_What is needed:_ From the line containing "At what coordinates" to the end of the records below, both included, every line should be repeated exactly; pictures should be dropped.

** Opening Dataset excerpts block **

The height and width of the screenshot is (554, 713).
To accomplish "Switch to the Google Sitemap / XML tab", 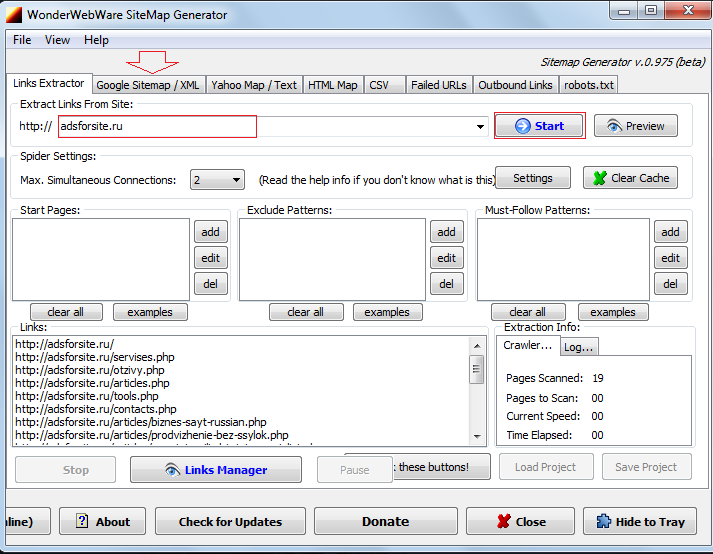I will (148, 85).
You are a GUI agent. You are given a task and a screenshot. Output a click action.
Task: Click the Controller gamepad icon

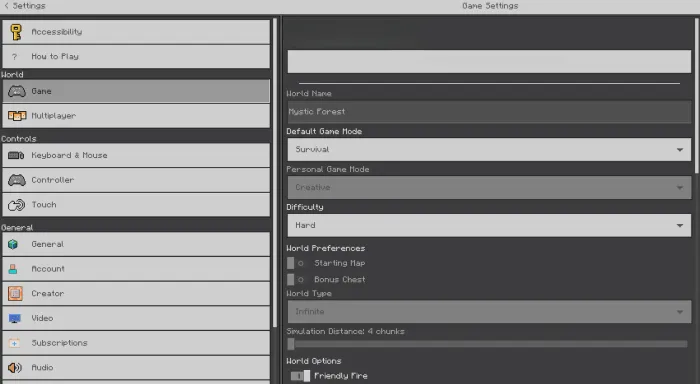pyautogui.click(x=17, y=180)
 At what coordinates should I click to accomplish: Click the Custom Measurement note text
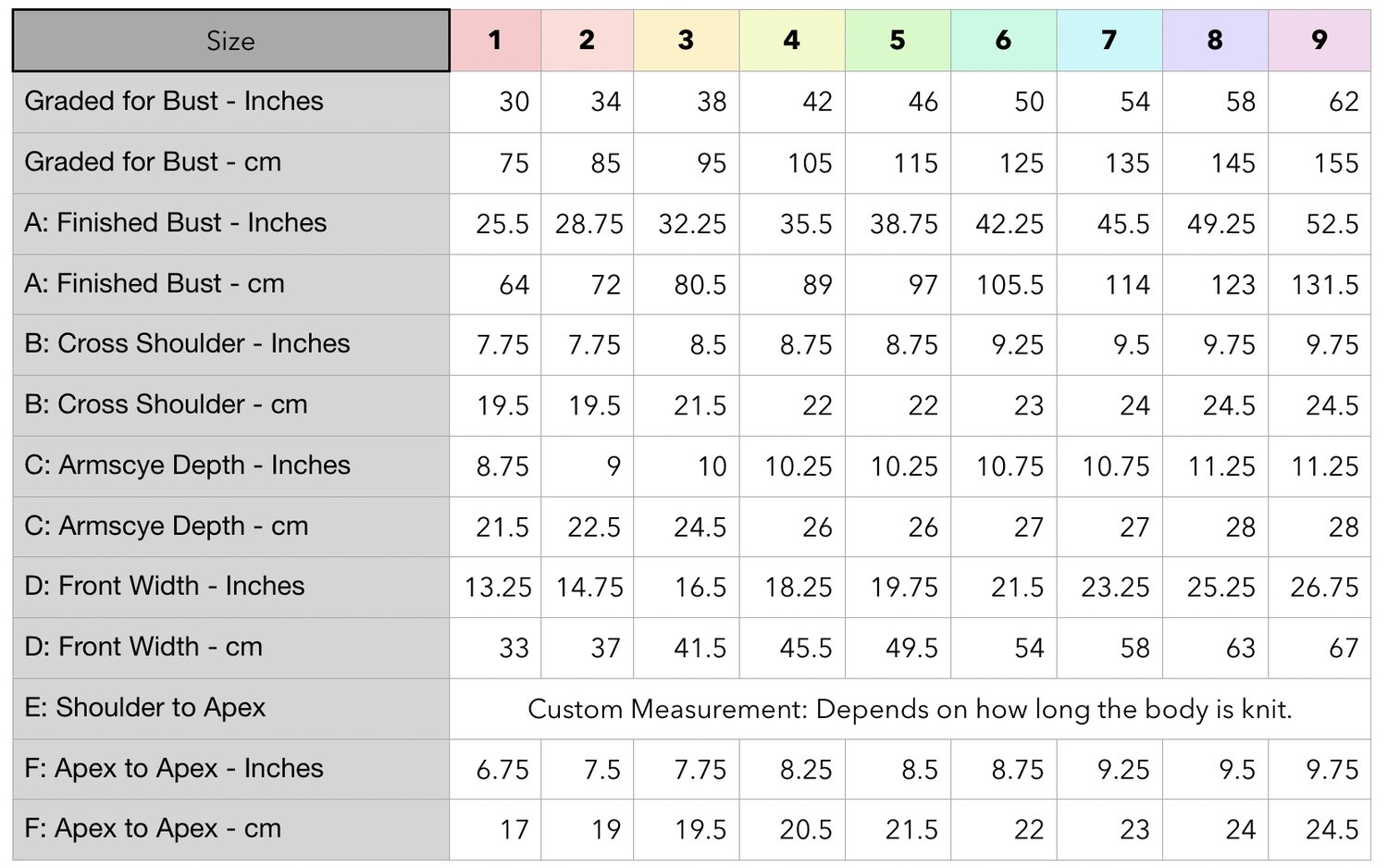click(910, 710)
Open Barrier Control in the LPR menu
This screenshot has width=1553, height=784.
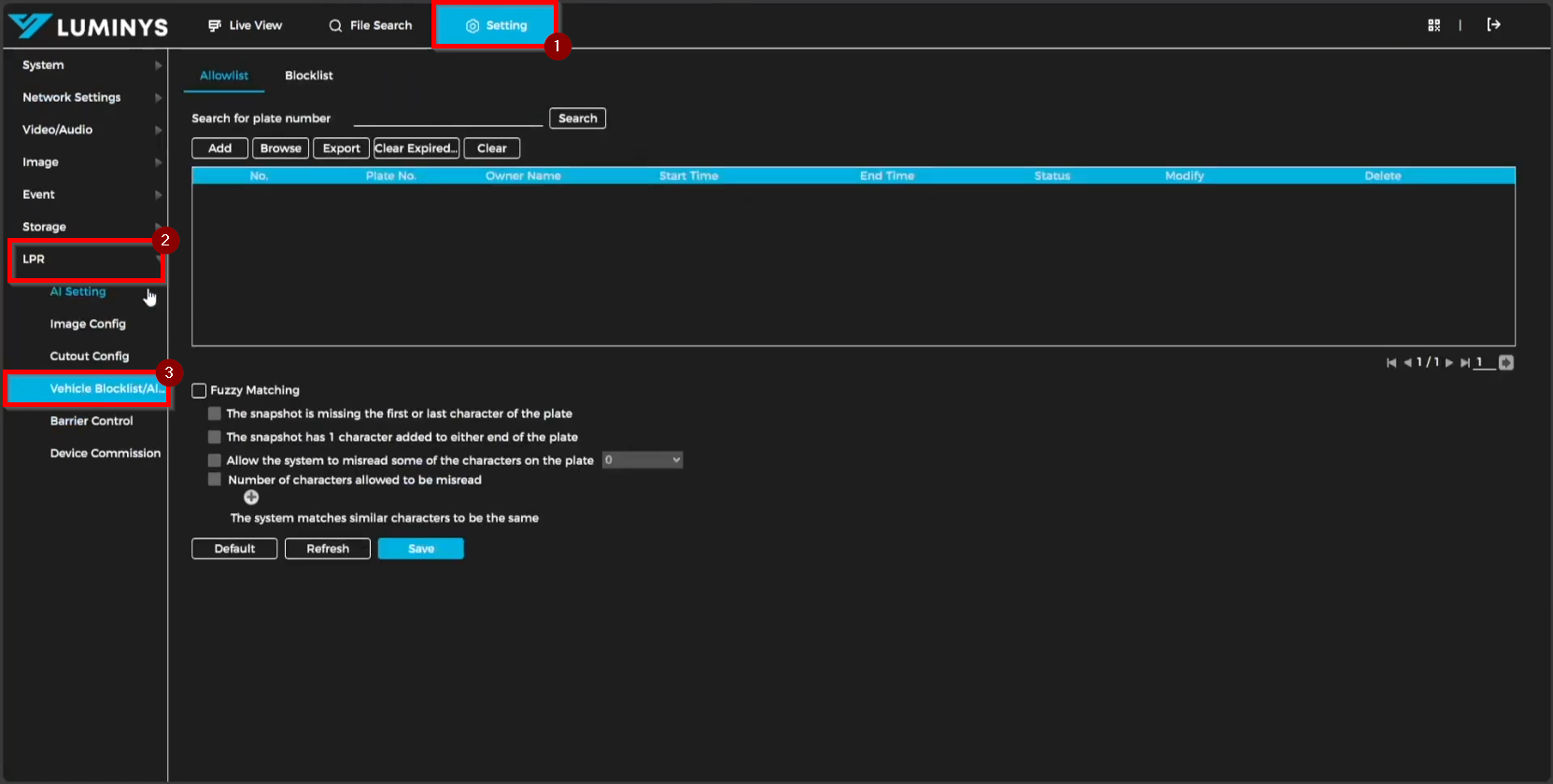click(x=92, y=421)
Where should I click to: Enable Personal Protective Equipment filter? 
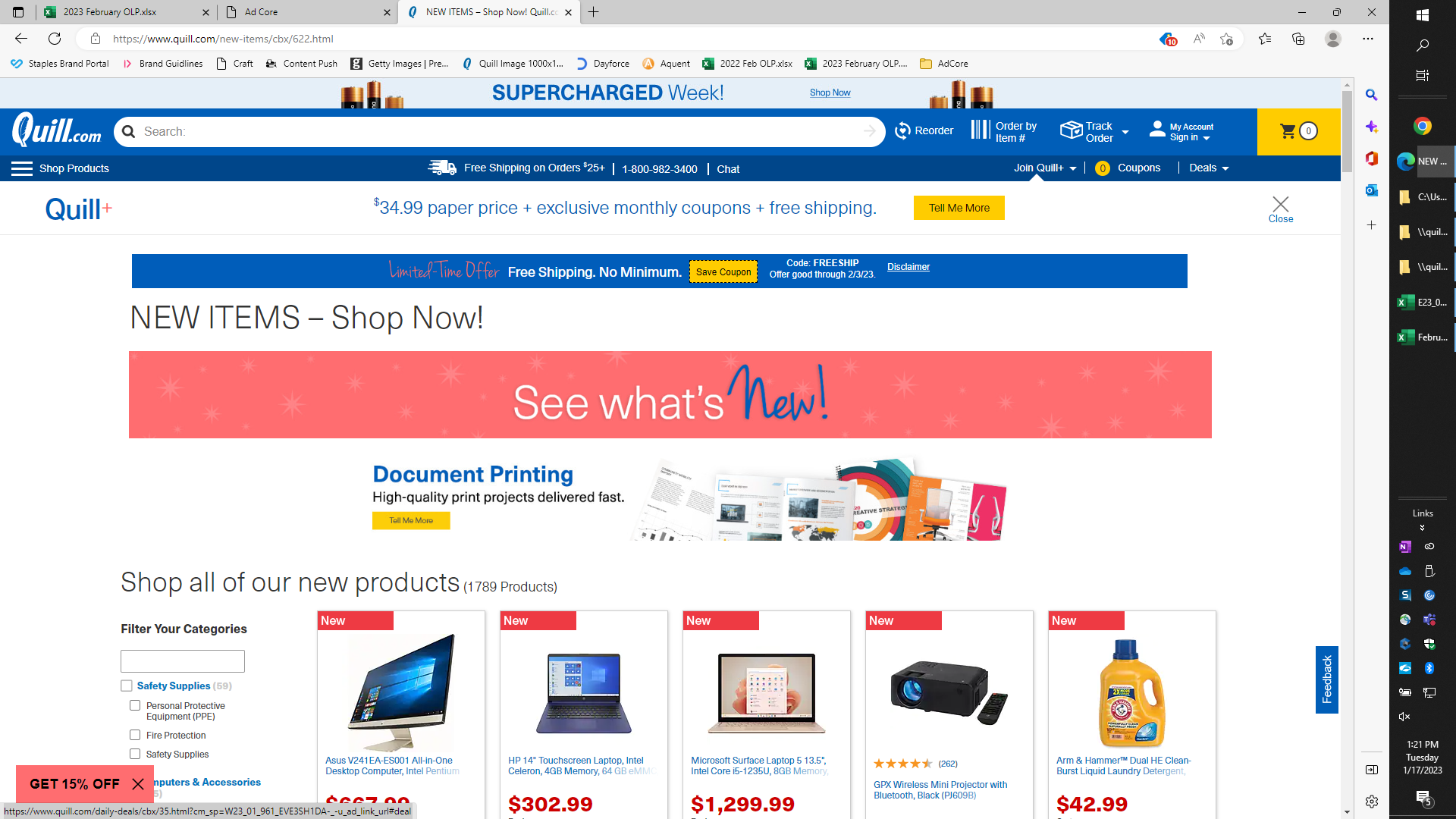[135, 705]
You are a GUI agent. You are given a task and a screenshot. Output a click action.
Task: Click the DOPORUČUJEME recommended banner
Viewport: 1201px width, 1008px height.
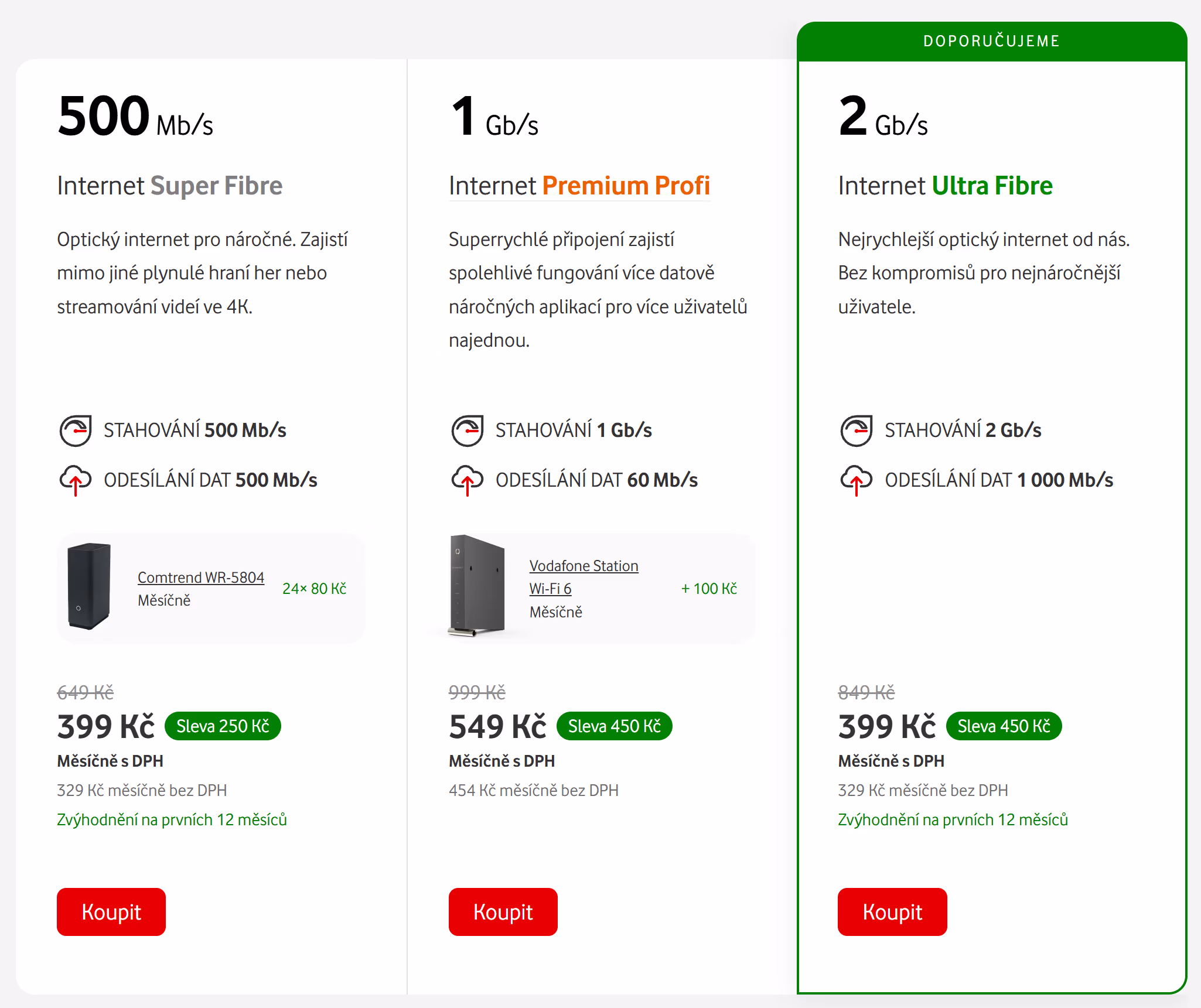(x=991, y=41)
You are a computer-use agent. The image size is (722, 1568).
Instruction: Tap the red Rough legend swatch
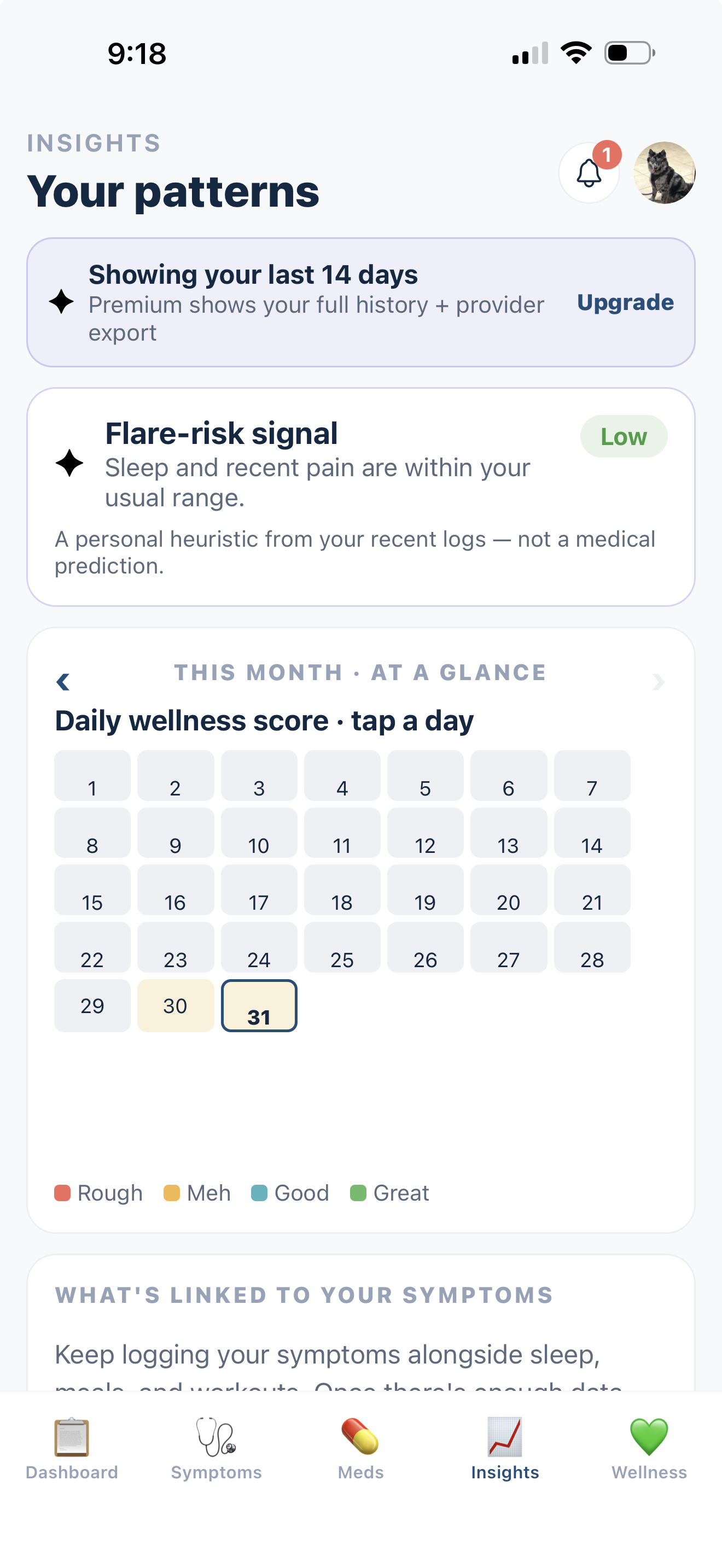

** Closing Dataset excerpts block **

_Response to this task:_
 At what coordinates should I click to accomplish: Click the Custom Measurement note text
click(910, 710)
Open Barrier Control in the LPR menu
This screenshot has width=1553, height=784.
click(x=92, y=421)
Where should I click to: Enable Personal Protective Equipment filter? 
[135, 705]
You are a GUI agent. You are given a task and a screenshot. Output a click action.
Task: Click the DOPORUČUJEME recommended banner
Viewport: 1201px width, 1008px height.
(x=991, y=41)
You are a computer-use agent. The image size is (722, 1568).
Instruction: Tap the red Rough legend swatch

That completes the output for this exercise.